─── Data shown

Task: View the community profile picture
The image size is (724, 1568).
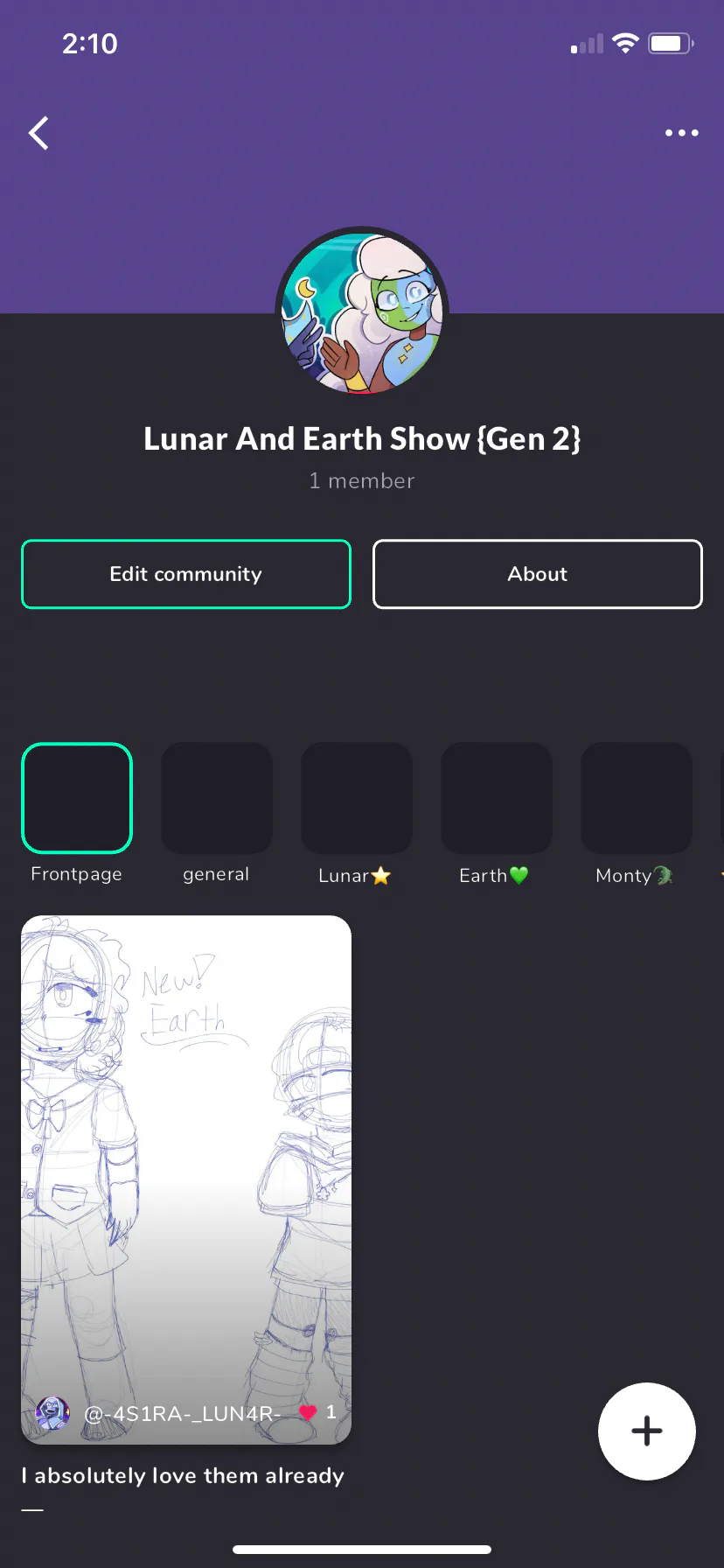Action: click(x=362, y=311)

──────
─── Data shown

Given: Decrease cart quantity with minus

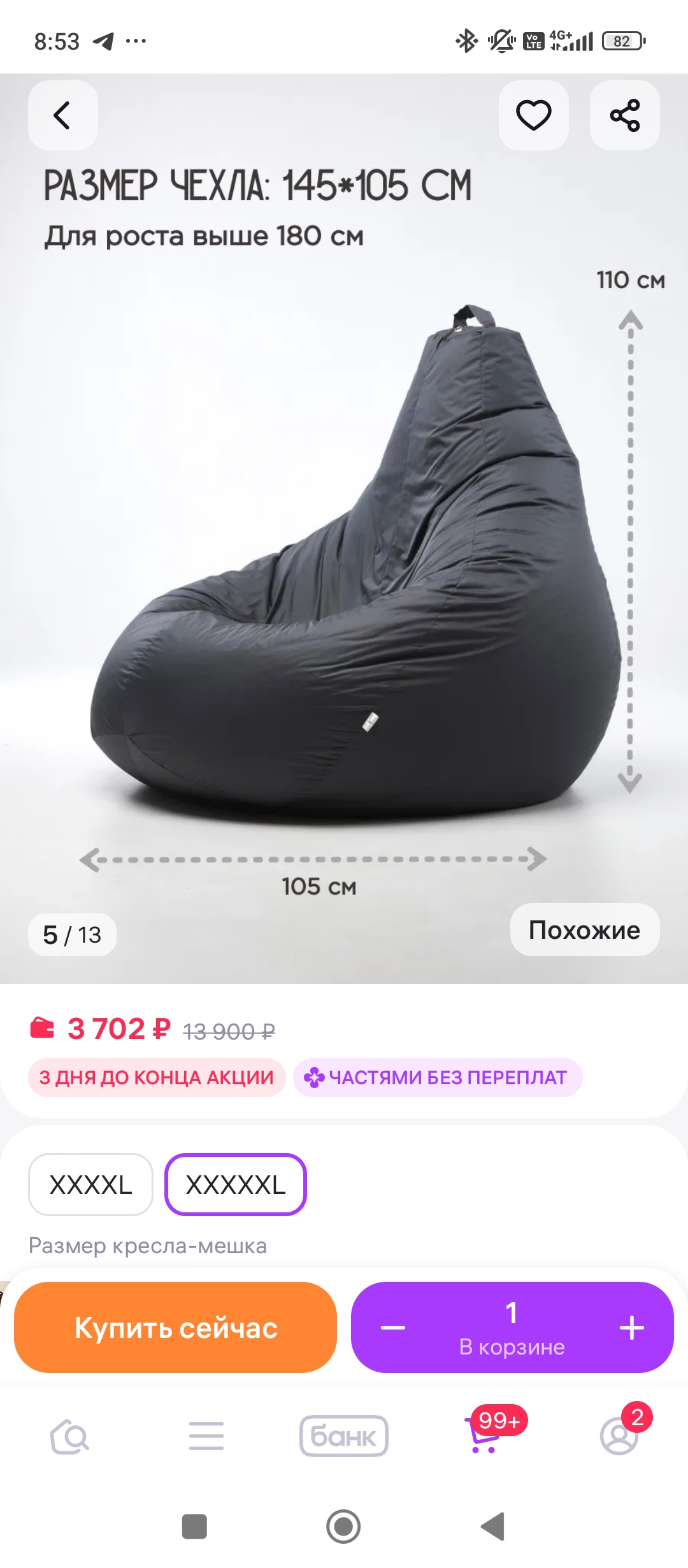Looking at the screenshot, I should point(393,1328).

──────

Please reproduce the data between the lines holding "Task: View the community profile picture" and "Action: click(x=362, y=311)", inclusive, with "community profile picture" renamed to "group avatar" and everything else unchanged. Leave the pictures out.

Response to this task
Task: View the group avatar
The image size is (724, 1568).
Action: click(x=362, y=311)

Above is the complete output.